Addressing the jury, lawyer Dustin Camilleri urged them to look at the clinical file to understand Emmanuel's condition.

"Just because they weren't aware of his condition, medically, from before...does that mean that he is not suffering from an illness?"

"This is not a question of evading criminal responsibility," he said, "it is a question to determine if there was responsibility."

"I do not know who does not sympathise with the mother of the victim. You would have to be of stone not to," said the lawyer, "but that should not impinge on the exercise we are doing now. it is not sympathy that would arrive for a decision, but logical thought."

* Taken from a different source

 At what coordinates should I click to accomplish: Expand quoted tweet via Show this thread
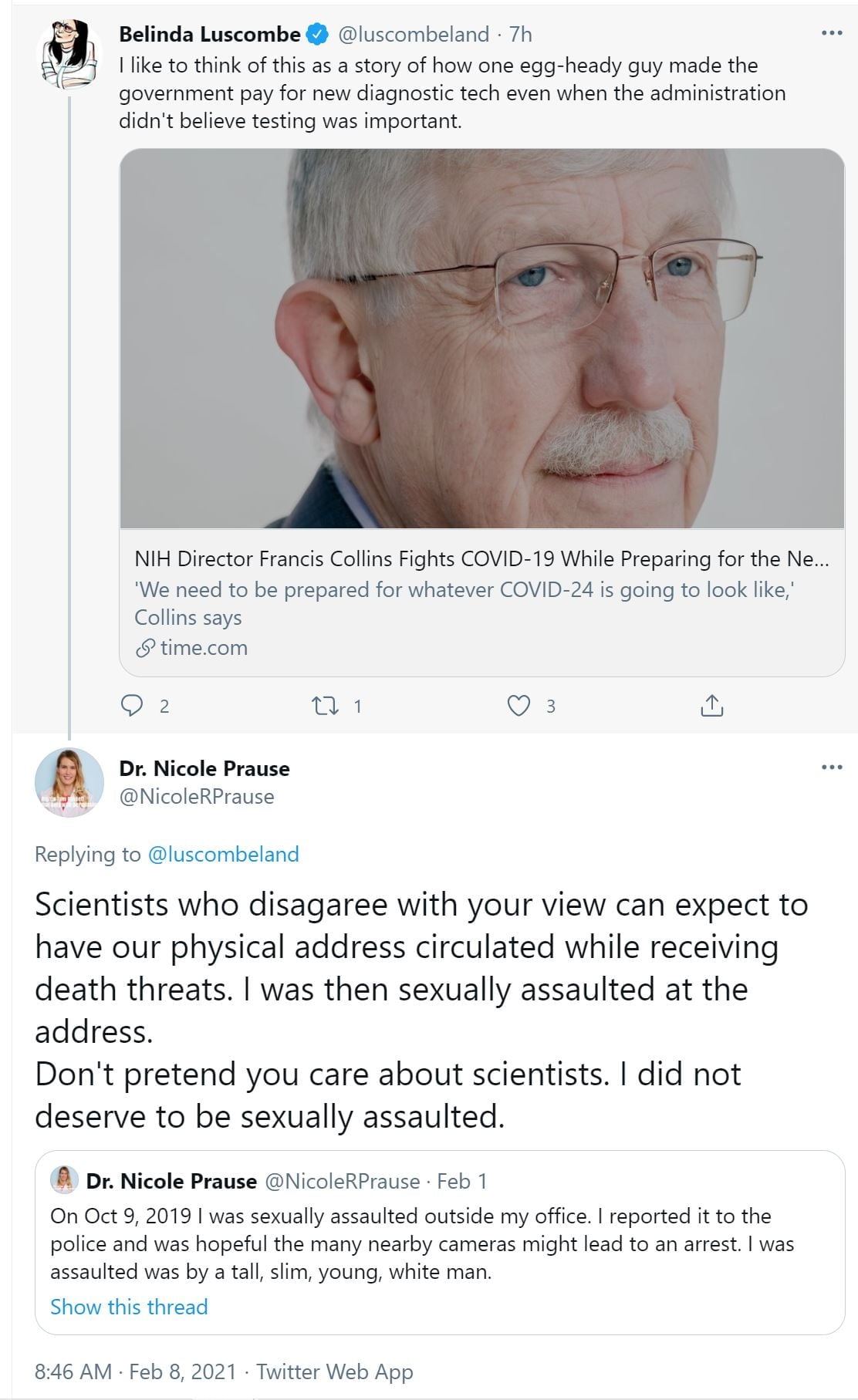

Camilleri said there were three main sources to gather examples of the accused's delusions: the psychiatric file, the report by Dr. Cassar and his interrogation. All three were pieces to a puzzle, he said, "a puzzle called delusion."

He noted that in his first interrogation, Michael Emmanuel never says he did not do it, but says "I do not know. I do not know anything." "Is he exempted from shock? Is a delusional person exempted from shock?" asked the lawyer.

Emmanuel was consistent, insisted his lawyer. "He always said the same things, there was a cross, there was, clearly touched by the victim from DNA evidence...can we doubt him? We cannot doubt he is delusional, but we are certain that according to him, what happened is not real."

"He said that 'there was a girl in Marsaxlokk, I don't know her name, but she will tell me who to marry' - he was never infatuated by this girl, but only said that there was a girl in Marsaxlokk who would tell him who to marry."

The lawyer also pointed out that a doctor had seen him whilst heavily medicated and had still concluded that he was delusional.

Just because he was insane at the time of the offences, that did not mean he would get away with anything, said the lawyer. "With what did he get away exactly?" he asked. "Because he is here now."

"He will not get away with anything, insane or not," explained the lawyer, because he had to be declared fit to return to society to be let out of the mental health facility where he was going to be detained in for the foreseeable future.

"Justice is there to serve all...deliver justice as it should be done," said Camilleri, closing with a plea to the jurors to declare Emmanuel insane according to the criminal code.

The judge will address the jurors tomorrow morning, before sending them to deliberate on a verdict.